■ **SUPPLIED TEXT**:

Extended-Precision Division
The general algorithm is as follows:
Move the HO quad word of the dividend into RAX and zero-extend it into RDX.
Divide by the divisor.
Store the value in RAX into the corresponding qword position of the quotient result variable (position of the dividend qword loaded into RAX prior to the division).
Load RAX with the next-lower quad word in the dividend, without modifying RDX.
Repeat steps 2 to 4 until you’ve processed all the quad words in the dividend.
; 256-bit by 64-bit division
option casemap:none
nl = 10
.const
fmtStr1 byte "quotient = "
byte "%08x_%08x_%08x_%08x_%08x_%08x_%08x_%08x"
byte nl, 0
fmtStr2 byte "remainder = %I64x", nl, 0
.data
; op1 is a 256-bit value. Initial values were chosen
; to make it easy to verify result.
op1 oword 2222eeeeccccaaaa8888666644440000h
oword 2222eeeeccccaaaa8888666644440000h
op2 qword 2
result oword 2 dup (0) ;Also 256 bits
remain qword 0
.code
externdef printf:proc
; div256-
; Divides a 256-bit number by a 64-bit number.
;
; Dividend - passed by reference in RCX.
; Divisor - passed in RDX.
;
; Quotient - passed by reference in R8.
; Remainder- passed by reference in R9.
div256 proc
divisor equ <qword ptr [rbp-8]>
dividend equ <qword ptr [rcx]>
quotient equ <qword ptr [r8]>
remainder equ <qword ptr [r9]>
push rbp
mov rbp, rsp
sub rsp, 8
mov divisor, rdx
mov rax, dividend[24] ; Begin div with HO qword
xor rdx, rdx ; Zero extend into RDS
div divisor ; Divide HO word
mov quotient[24], rax ; Save HO result
mov rax, dividend[16] ; Get dividend qword #2
div divisor ; Continue with division
mov quotient[16], rax ; Store away qword #2
mov rax, dividend[8] ; Get dividend qword #1
div divisor ; Continue with division
mov quotient[8], rax ; Store away qword #1
mov rax, dividend[0] ; Get LO dividend qword
div divisor ; Continue with division
mov quotient[0], rax ; Store away LO qword
mov remainder, rdx ; Save away remainder
leave
ret
div256 endp
; Here is the "asmMain" function.

■ **COLLECTED MATERIAL**:

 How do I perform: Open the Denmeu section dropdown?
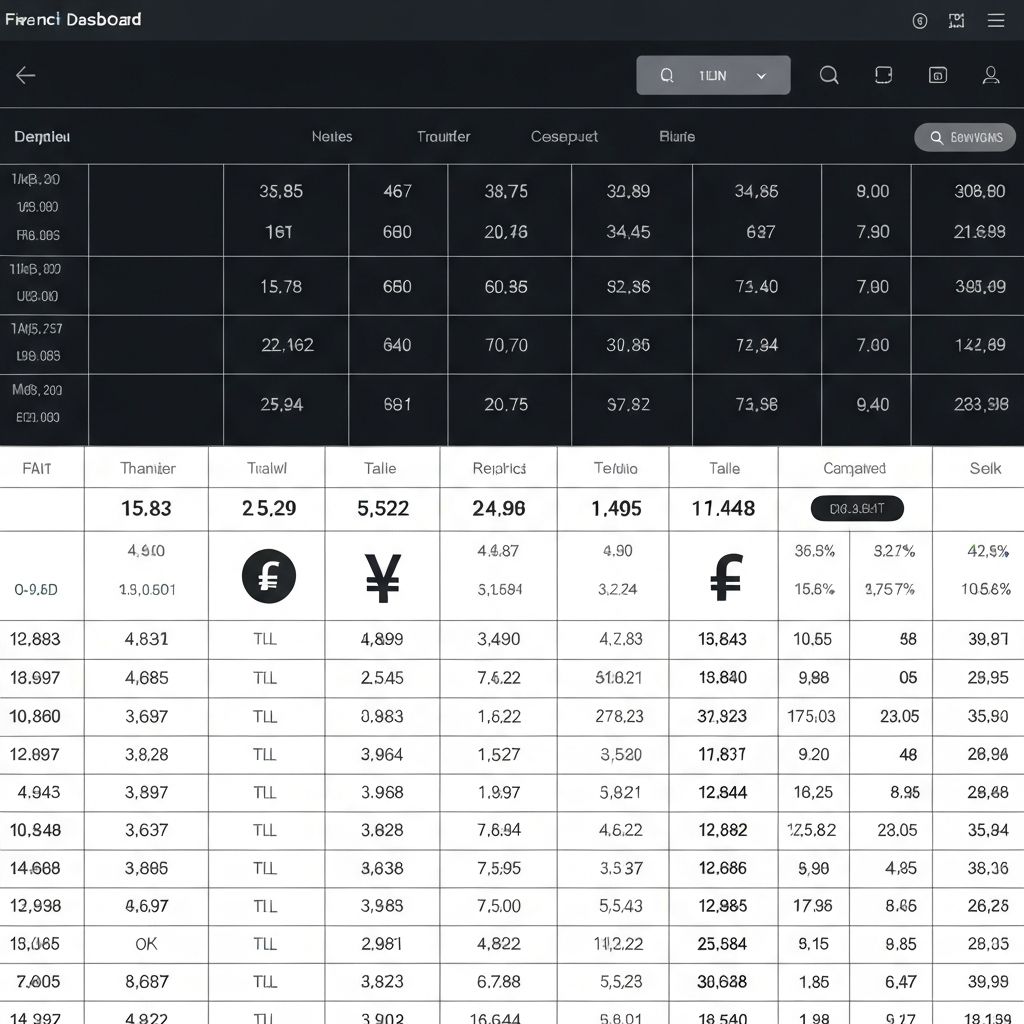click(x=40, y=136)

■ **LIST OF TASKS**:
1. Return the stretch of the extended-precision division passage from "Extended-Precision Division" through "in the dividend.", copied word for word.
2. Summarize the extended-precision division passage in two sentences.
3. Explain, using the extended-precision division passage, why op1 was given its particular initial values.

■ **SOLUTIONS TO THE TASKS**:
1.
Extended-Precision Division
The general algorithm is as follows:
Move the HO quad word of the dividend into RAX and zero-extend it into RDX.
Divide by the divisor.
Store the value in RAX into the corresponding qword position of the quotient result variable (position of the dividend qword loaded into RAX prior to the division).
Load RAX with the next-lower quad word in the dividend, without modifying RDX.
Repeat steps 2 to 4 until you’ve processed all the quad words in the dividend.

2. A multi-qword dividend is divided by loading its high-order quad word into RAX with RDX zeroed, dividing by the divisor, and storing RAX in the matching quotient position. The next-lower quad word is then loaded into RAX without modifying RDX, and this repeats until all quad words are processed, as the div256 procedure does to divide a 256-bit number passed by reference in RCX by a 64-bit divisor in RDX, with the quotient returned through R8 and the remainder through R9.

3. The initial values of op1 were chosen to make it easy to verify the result of the 256-bit division.